I was able to fly to Kauai on the wings of the Gospel music business. Before leaving the Land of Enchantment, i began selling long form, Gospel music videos on BET, Black Entertainment Television. I met some wonderful people in that industry, artists and executives. Based on a terribly obvious pattern, it won’t shock you to know that it lasted just long enough for me to slowly acclimate to this island and it stopped. My partner in the nature tourism business ended up buying a Costa Rican airline. I started their conservation blog, successfully championing a worthwhile cause or two, all they way from here. I am not sure how agriculture and sustainability got into my head, but I proceeded to work with that community, helping to establish some farmer’s markets, even spending a year overseeing the County’s Sunshine Markets. I spent a number of years working on a project to establish a major alternative energy source and attempting to create a cattle feed that would keep them from being shipped off island, only to return as an overpriced hamburger.

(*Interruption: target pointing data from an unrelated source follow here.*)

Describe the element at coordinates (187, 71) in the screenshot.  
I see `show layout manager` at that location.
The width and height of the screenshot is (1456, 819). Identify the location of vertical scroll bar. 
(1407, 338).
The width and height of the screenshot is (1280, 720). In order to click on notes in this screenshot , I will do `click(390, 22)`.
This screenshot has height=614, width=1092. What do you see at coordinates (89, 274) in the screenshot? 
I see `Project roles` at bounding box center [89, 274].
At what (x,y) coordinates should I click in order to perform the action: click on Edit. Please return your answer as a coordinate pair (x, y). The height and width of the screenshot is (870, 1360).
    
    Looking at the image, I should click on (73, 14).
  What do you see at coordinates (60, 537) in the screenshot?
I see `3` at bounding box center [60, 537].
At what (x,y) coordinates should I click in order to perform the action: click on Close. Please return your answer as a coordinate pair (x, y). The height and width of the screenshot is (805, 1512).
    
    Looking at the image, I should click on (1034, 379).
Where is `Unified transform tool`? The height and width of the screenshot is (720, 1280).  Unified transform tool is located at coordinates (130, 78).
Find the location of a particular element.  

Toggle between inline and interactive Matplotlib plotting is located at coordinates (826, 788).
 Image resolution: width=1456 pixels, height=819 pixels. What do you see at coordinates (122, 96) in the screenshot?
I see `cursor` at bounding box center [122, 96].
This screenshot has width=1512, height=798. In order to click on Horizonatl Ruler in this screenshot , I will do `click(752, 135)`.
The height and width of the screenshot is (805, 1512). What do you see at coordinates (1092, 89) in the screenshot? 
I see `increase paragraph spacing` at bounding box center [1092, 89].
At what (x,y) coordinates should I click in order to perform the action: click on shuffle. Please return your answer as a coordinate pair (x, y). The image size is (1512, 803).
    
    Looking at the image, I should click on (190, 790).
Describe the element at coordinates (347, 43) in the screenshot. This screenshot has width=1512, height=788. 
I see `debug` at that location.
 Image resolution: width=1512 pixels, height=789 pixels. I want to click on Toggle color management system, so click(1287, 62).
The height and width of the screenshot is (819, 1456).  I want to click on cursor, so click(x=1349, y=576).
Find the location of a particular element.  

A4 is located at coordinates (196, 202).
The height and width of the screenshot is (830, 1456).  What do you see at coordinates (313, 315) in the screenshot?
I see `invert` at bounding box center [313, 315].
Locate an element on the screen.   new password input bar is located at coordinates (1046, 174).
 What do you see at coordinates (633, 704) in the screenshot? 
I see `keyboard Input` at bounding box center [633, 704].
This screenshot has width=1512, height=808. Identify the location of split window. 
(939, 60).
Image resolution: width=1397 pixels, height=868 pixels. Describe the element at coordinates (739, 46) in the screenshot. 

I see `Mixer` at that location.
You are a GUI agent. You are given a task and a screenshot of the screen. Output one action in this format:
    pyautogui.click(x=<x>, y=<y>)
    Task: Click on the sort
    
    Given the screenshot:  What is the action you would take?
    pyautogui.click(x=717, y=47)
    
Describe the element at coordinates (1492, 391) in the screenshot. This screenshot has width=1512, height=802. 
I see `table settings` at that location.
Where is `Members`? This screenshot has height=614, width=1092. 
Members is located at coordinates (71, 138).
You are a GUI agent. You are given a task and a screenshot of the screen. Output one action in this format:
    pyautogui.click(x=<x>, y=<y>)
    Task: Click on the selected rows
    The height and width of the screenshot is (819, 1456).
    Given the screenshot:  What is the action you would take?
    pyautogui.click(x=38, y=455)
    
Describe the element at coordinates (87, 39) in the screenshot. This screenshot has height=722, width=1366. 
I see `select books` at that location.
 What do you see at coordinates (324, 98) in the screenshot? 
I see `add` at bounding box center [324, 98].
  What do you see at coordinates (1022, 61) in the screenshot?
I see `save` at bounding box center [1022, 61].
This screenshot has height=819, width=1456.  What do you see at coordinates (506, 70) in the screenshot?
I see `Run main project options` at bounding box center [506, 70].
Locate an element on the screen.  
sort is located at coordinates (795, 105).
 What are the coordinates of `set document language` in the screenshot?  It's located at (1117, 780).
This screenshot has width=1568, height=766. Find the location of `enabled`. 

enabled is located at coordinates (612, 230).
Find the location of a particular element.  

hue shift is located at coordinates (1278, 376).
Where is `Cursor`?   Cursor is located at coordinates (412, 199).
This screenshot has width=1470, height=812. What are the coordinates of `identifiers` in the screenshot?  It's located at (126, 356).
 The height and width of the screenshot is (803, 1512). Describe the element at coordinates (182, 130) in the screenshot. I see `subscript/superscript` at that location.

The past few years, I have been in the micro-brewery/restaurant business. I am not sure there is a tougher business. Oh yeah, I owned a bar in Easton, PA in the early 80’s called Flickers. It was painted purple and closed in three months. It will take whatever you want to give and you won’t get it back. The best part here was helping to create an important institution in the community, a source of quiet pride for me.
It has been around sixty years since I served hot dogs and french fries to my classmates at PS 173. I know I began this with the idea of change and while the above recounting is abbreviated to avoid serious boredom, even a complete listing couldn’t touch upon the accumulated experience I hold close to my heart.
Tomorrow morning, I wake up, privileged to keep learning and experiencing life. My close personal friend, the Buddha, understood that life and the constancy of change are one.
Here’s to change. If you have gotten this far, where I am going is not the story, it is where I have been. However, the clothes above were purchased in a burst of energy, taking me from Ross to Walmart to K-Mart and back to you and to work tomorrow.